PENDIDIKAN
ISLAM PADA MASA ORDE REFORMASI
Makalah ini dibuat untuk memenuhi tugas mata kuliah
“Sejarah Pendidikan Islam di Indonesia”
Disusun
oleh:
Kelompok
10
1.
Lutfa Nihayati (210315123)
2.
Siti Nurjanah (210315140)
Kelas:
TB.D (semester 3)
Dosen
Pengampu:
Kharisul Wathoni M.Pd.I.
FAKULTAS
TARBIYAH
JURUSAN
PENDIDIKAN AGAMA ISLAM
INSTITUT
AGAMA ISLAM NEGERI
(IAIN)
PONOROGO
OKTOBER
2016
BAB
I
PENDAHULUAN
A. Latar Belakang
Masalah
Reformasi Indonesia diawali ketika mantan presiden
Soeharto membaca “Surat Pengunduran” dirinya pada tanggal 21 Mei 1998, yang
sebelumnya diawali dengan terjadinya krisis ekonomi. Meskipun bermula dari
krisis ekonomi, namun tuntutan reformasi itu bukan hanya sebatas di bidang
ekonomi saja, tetapi lebih utama lagi reformasi di bidang politik, karena
masalah ekonomi itu bertali temali dengan masalah politik. Kehidupan ekonomi
suatu neg ara akan mempengaruhi pemerintah dalam mengambil kebijakan-kebijakan
dalam dunia pendidikan, salah satunya mengenai pendidikan agama islam.
Gerakan reformasi yang bergulir di tanah air kita
saaat ini sedang berada pada sebuah fase atau tahapan paling krusial yang akan
menentukan apakah ia akan benar-benar menghasilkan sebuah perubahan fundamental
dan menyeluruh dalam tata kehidupan politik, ekonomi, hukum dan sosial serta
Pendidikan Agama Islam atau sebaliknya.
Dalam makalah ini, kami akan memberikan suatu uraian
penjelasan yang membahas mengenai pelaksanaan Pendidikan Agama Islam di
Indonesia pada masa reformasi.
B. Rumusan Masalah
1. Bagaimana
pendidikan islam pada masa orde reformasi?
2. Apa
saja konsep pendidikan islam pada masa orde reformasi?
3. Bagaimana
sistem pendidikan islam pada masa orde reformasi?
4. Bagaimana
regulasi undang-undang pendidikan pada masa orde reformasi?
5. Bagaimana
pendidikan agama islam di Sekolah?
BAB
II
PENDIDIKAN
ISLAM MASA ORDE REFORMASI
A. Pendidikan Islam
pada Masa Orde Reformasi
Secara harfiah, reformasi adalah membentuk atau menata
kembali, yaitu mengatur dan menertibkan sesuatu yang kacau balau, yang di
dalamnya terdapat kegiatan menambah,
mengganti, mengurangi, dan memperbarui. Adapun dalam arti yang lazim digunakan
di Indonesia, era reformasi adalah masa pemerintahan yang dimulai setelah
jatuhnya pemerintahan orde baru pada tahun 1998, oleh sebuah gerakan masa yang
sudah tidak terbendung lagi. Sejak tahun itu sampai sekarang.[1]

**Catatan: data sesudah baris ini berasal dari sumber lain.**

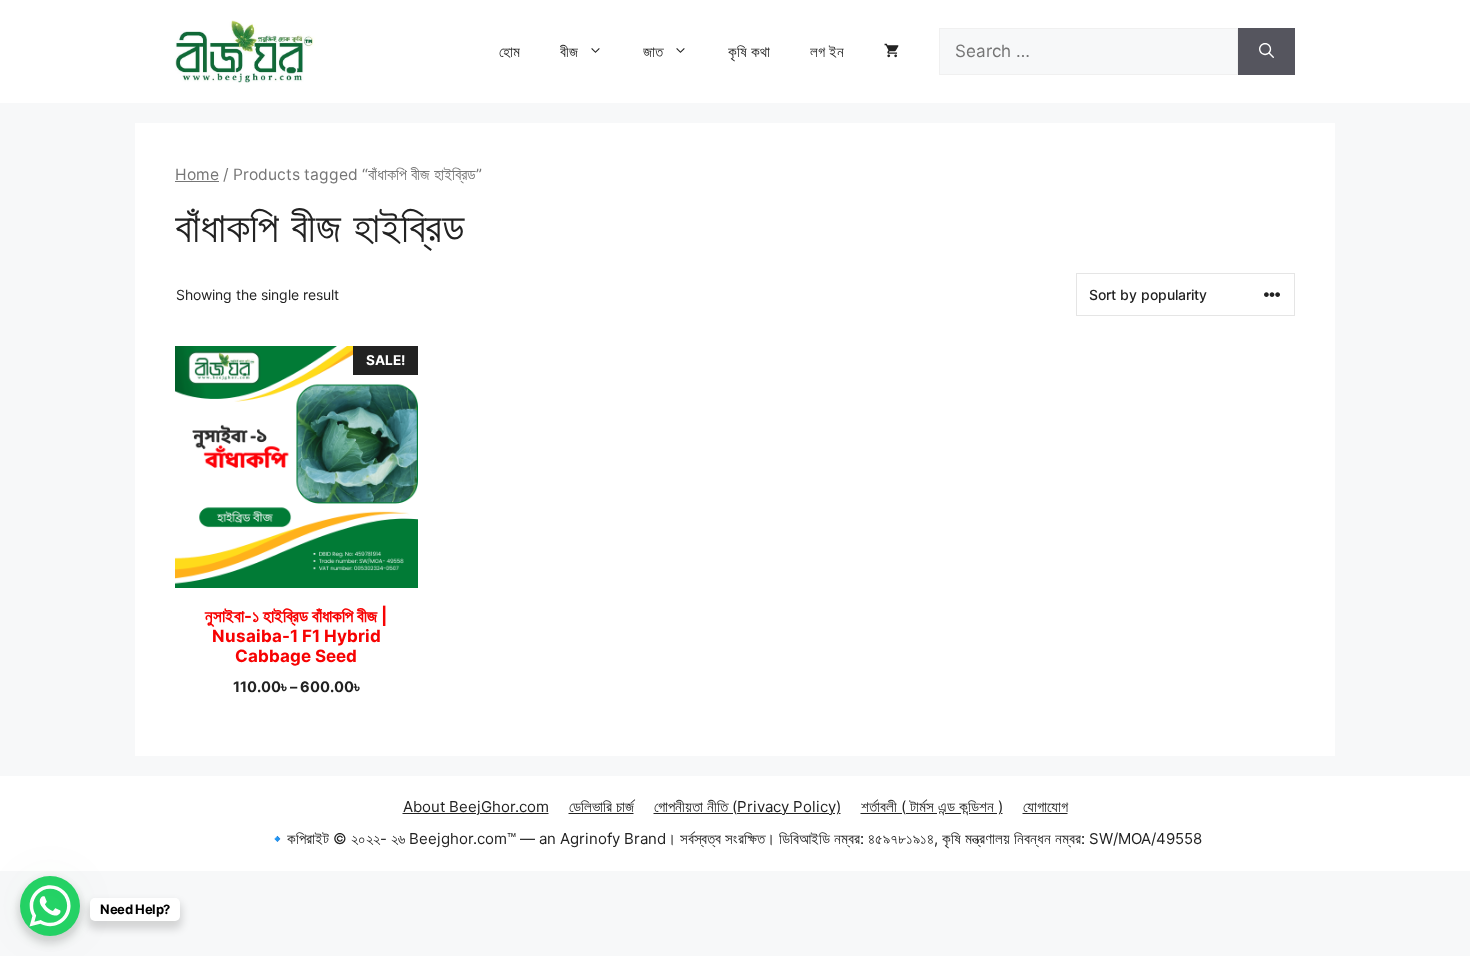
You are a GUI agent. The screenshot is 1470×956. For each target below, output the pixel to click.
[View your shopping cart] (891, 52)
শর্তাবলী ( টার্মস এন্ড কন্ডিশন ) (932, 806)
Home (197, 174)
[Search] (1266, 52)
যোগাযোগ (1045, 806)
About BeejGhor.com (476, 806)
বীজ (569, 51)
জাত (653, 51)
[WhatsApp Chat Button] (50, 906)
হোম (509, 51)
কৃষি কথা (749, 51)
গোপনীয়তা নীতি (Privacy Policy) (747, 806)
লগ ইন (827, 51)
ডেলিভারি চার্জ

Pada tanggal 21 Mei 1998, presiden Soeharto menyakan
mundur dan menyerahkan kepemimpinan nasional kepada BJ. Habibie sikap ini
diambil oleh Soeharto setelah tekanan tdan tututan reformasi dan subsesi
semakin kuat. Gelombang demonstrasi yang dipelopori oleh mahasiswa dan di
dukung oleh kekuatan-kekuatan social yang lain terus terjadi dan semakin tidak
terkendali bahkan tidak jarang mengarah kepada kerusuhan masal yang mengerikan.
Peristiwa lengsernya Soeharto yang telah berkuasa
selama kurang lebih 33 tahun itu di sambut dengan eurofia politik yang luar
biasa oleh sebagian besar masyarakat Indonesia. Bahkan lebih dari itu peristiwa
ini juga telah mengubah persepsi politik masyarakat Indonesia setelah selama
tiga dasawarsa tertekan secara sistematis oleh kebijakan represis.
Untuk memenuhi tuntutan reformasi yang selalu di dengungkan
oleh berbagai kekuatan yang ada. Pada awal pemerintahannya Habibie melakukan
kebijakan dan tindakan popular guna untuk melegitimasi kepemimpinannya. Apa
yang dilakukan oleh Habibie pada awal pemerintahannya ini mendapat respon
positif dari masyarakat.[2]
B. Konsep Pendidikan
Islam pada Masa Reformasi
Secara politik, orde baru berakhir dan digantikan oleh
rezim yang menamakan diri sebagai “Reformasi Pembangunan”. Walaupun demikian,
sebagian besar roh orde reformasi masih tetap berasal dari rezim orde baru,
tetapi ada sedikit perubahan berupa adanya kebebasan pers dan multipartai.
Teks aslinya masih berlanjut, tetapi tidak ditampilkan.